In the immediate aftermath of the Cronulla riots, Sharon Lapkin authored a piece claiming that Muslim cultures promote sexual assault of women.
The article, published in neo-Conservative Front Page Magazine website, claims that gang rapes formed a necessary context to the Cronulla riots. The article also attacks Australia’s status quo of multiculturalism for promoting ...
... cultural relativism ...
... and claims that ...
... Islamic migration ...
... to western nations has brought with it ...
... Third World value systems regarding the treatment of women ...
... including...
... forced marriages, officially sanctioned rape, and honour killings.Sharon Lapkin described herself in the article as ...
... a former Australian Army Officer and a postgraduate student at the University of Melbourne.One wonders whether the Australian Army would like to be mentioned in the context of Lapkin's articles defaming Muslim cultures, especially given the presence of hundreds of Australian troops risking their lives in Afghanistan and Iraq.
Ms Lapkin is also a contributor to the Australia/Israel Review, published by the Australia/Israel Jewish Affairs Council. Her previous articles for the Review have made farcical claims of al-Qaida plots being hatched by mainstream Muslim organisations in universities and off campus. She has sought to claim that groups with some tenuous ideological link to Middle Eastern Muslim movements are recruiting home-grown terrorists.
Lapkin’s Cronulla effort included the startling claim that Pakistani and other Muslim cultures are characterised by the abuse of women. Among the practices she lists are female genital mutilation, a practice virtually unknown in the Indian sub-Continent among any faith-community.

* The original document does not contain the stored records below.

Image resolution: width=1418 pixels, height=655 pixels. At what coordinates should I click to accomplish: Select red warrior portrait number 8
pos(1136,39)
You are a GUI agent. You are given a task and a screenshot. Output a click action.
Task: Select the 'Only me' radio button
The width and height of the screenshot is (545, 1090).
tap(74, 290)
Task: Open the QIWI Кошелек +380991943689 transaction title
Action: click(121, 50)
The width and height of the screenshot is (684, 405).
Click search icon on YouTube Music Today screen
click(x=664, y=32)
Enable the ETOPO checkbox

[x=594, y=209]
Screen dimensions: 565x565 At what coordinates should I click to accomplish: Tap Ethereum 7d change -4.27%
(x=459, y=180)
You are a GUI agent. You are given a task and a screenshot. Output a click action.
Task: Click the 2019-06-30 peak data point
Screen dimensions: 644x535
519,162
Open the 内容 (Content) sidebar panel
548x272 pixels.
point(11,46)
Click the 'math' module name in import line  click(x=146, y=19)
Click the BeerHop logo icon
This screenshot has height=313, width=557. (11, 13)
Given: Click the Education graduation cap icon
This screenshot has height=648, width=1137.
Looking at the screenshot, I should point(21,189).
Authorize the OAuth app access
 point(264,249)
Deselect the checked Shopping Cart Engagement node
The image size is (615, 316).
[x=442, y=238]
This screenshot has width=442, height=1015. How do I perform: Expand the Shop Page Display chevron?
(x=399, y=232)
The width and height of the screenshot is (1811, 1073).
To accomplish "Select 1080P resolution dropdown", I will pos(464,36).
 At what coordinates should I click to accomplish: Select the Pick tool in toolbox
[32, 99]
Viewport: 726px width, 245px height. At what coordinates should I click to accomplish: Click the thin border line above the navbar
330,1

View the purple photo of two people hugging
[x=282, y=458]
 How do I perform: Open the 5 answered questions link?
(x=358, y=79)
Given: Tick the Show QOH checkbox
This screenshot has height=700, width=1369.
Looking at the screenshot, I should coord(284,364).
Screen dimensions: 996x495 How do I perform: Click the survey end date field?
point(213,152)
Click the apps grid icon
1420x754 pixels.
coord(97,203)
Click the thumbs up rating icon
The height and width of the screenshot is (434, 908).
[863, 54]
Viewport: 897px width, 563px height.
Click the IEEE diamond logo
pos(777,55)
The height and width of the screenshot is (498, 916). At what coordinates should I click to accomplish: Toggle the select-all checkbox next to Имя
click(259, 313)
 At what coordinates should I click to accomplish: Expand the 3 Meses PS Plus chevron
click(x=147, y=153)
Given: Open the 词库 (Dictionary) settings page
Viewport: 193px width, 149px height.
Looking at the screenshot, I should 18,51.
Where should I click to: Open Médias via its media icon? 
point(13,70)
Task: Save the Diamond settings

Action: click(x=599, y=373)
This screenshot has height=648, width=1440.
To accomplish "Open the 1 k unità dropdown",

Lapkin cites claims made by defence counsel for a Pakistani man convicted of gang rape of teenage girls. The convicted rapist instructed his Counsel to argue that ...
... his cultural background was responsible for his crimes.And Lapkin’s response to this claim?
And he is right.Lapkin goes onto assert that Pakistanis hail from ...
... a society where officially sanctioned sexual violence is commonly employed as a means to enforce the subservience of women.There is no doubt that abuses of women do occur in Pakistani society. The writer has himself criticised Pakistan's human rights record, including its treatment of victims of mass-rape such as Mukhtar Mai.
Lapkin’s claims play into the hands of those she descriobes as "neo-Nazis" who participated in (if not orchestrated) the Cronulla riots. She is, in effect, providing ideological and rhetorical ammunition to those very groups. It is one thing to allege that such abuses exist in Pakistan. It is another to claim that the cultures of all Pakistanis promote physical and sexual violence toward women.
And so we see at least one regular contributors to AIJAC publications using clearly racist and xenophobic language to virtually justify one of the worst incidents of racial riots in 21st century Australia.
What makes Lapkin’s claims even worse is that prominent Pakistani and Muslim Australians have refuted statements made on behalf of the convicted rapist. Indeed, when one Muslim religious leader claimed women’s dress made them “eligible for rape”, state and national Muslim peak bodies (not to mention the writer) immediately condemned the sentiments.
Lapkin’s article contains statements about other cultures that are deeply offensive and clearly racist. She attributes specific human rights abuses to all Muslims, and her writing echoes the sentiments of those supporting the Cronulla rioters.
Mark Leibler, National Chairman of AIJAC, recently criticised those who claims Aboriginal cultures promoted violence against women. Leibler was right in taking such a stand.
And so when similar claims are made about the cultures of a faith community closer to Judaism than any other faith on earth (and when such claims are made by contributors to AIJAC’s official publication), we can only hope Mr Leibler will show consistency in showing similar disdain to such clearly offensive sentiments.